What to work on ▸ Down to the last line, reproduce the data below exactly.

^^^^^^^^^^^^^^^^

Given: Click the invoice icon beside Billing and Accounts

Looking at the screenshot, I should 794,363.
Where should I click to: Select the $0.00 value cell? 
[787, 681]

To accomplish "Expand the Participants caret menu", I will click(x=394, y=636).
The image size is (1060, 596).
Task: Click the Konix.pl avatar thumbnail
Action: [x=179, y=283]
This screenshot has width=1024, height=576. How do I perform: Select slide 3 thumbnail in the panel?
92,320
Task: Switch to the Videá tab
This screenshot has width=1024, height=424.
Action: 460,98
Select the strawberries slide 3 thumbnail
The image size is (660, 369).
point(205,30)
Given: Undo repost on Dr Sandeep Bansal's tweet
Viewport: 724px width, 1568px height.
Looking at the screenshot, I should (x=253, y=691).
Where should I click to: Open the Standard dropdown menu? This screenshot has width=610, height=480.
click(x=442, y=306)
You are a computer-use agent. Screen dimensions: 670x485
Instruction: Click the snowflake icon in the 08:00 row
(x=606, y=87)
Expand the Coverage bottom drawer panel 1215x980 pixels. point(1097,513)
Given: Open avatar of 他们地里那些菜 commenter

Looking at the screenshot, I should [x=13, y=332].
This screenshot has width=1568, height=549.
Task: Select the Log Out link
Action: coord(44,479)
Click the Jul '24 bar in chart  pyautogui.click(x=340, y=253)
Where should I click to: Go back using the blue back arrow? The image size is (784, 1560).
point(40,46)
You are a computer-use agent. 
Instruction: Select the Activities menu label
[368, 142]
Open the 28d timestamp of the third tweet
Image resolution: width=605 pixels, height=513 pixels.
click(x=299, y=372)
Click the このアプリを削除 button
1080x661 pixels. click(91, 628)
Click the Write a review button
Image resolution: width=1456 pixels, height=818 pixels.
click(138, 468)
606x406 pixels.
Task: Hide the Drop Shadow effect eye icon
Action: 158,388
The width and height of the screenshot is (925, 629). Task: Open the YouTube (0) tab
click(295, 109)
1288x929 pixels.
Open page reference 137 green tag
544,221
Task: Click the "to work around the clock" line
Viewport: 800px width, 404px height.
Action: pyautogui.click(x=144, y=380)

^^^^^^^^^^^^^^^^

Response to this task ▸
Given: Click the invoice icon beside Billing and Accounts

Looking at the screenshot, I should 794,363.
Where should I click to: Select the $0.00 value cell? 
[787, 681]

To accomplish "Expand the Participants caret menu", I will click(x=394, y=636).
The image size is (1060, 596).
Task: Click the Konix.pl avatar thumbnail
Action: [x=179, y=283]
This screenshot has width=1024, height=576. How do I perform: Select slide 3 thumbnail in the panel?
92,320
Task: Switch to the Videá tab
This screenshot has width=1024, height=424.
Action: 460,98
Select the strawberries slide 3 thumbnail
The image size is (660, 369).
point(205,30)
Given: Undo repost on Dr Sandeep Bansal's tweet
Viewport: 724px width, 1568px height.
Looking at the screenshot, I should (x=253, y=691).
Where should I click to: Open the Standard dropdown menu? This screenshot has width=610, height=480.
click(x=442, y=306)
You are a computer-use agent. Screen dimensions: 670x485
Instruction: Click the snowflake icon in the 08:00 row
(x=606, y=87)
Expand the Coverage bottom drawer panel 1215x980 pixels. point(1097,513)
Given: Open avatar of 他们地里那些菜 commenter

Looking at the screenshot, I should [x=13, y=332].
This screenshot has width=1568, height=549.
Task: Select the Log Out link
Action: coord(44,479)
Click the Jul '24 bar in chart  pyautogui.click(x=340, y=253)
Where should I click to: Go back using the blue back arrow? The image size is (784, 1560).
point(40,46)
You are a computer-use agent. 
Instruction: Select the Activities menu label
[368, 142]
Open the 28d timestamp of the third tweet
Image resolution: width=605 pixels, height=513 pixels.
click(x=299, y=372)
Click the このアプリを削除 button
1080x661 pixels. click(91, 628)
Click the Write a review button
Image resolution: width=1456 pixels, height=818 pixels.
click(138, 468)
606x406 pixels.
Task: Hide the Drop Shadow effect eye icon
Action: 158,388
The width and height of the screenshot is (925, 629). Task: Open the YouTube (0) tab
click(295, 109)
1288x929 pixels.
Open page reference 137 green tag
544,221
Task: Click the "to work around the clock" line
Viewport: 800px width, 404px height.
Action: pyautogui.click(x=144, y=380)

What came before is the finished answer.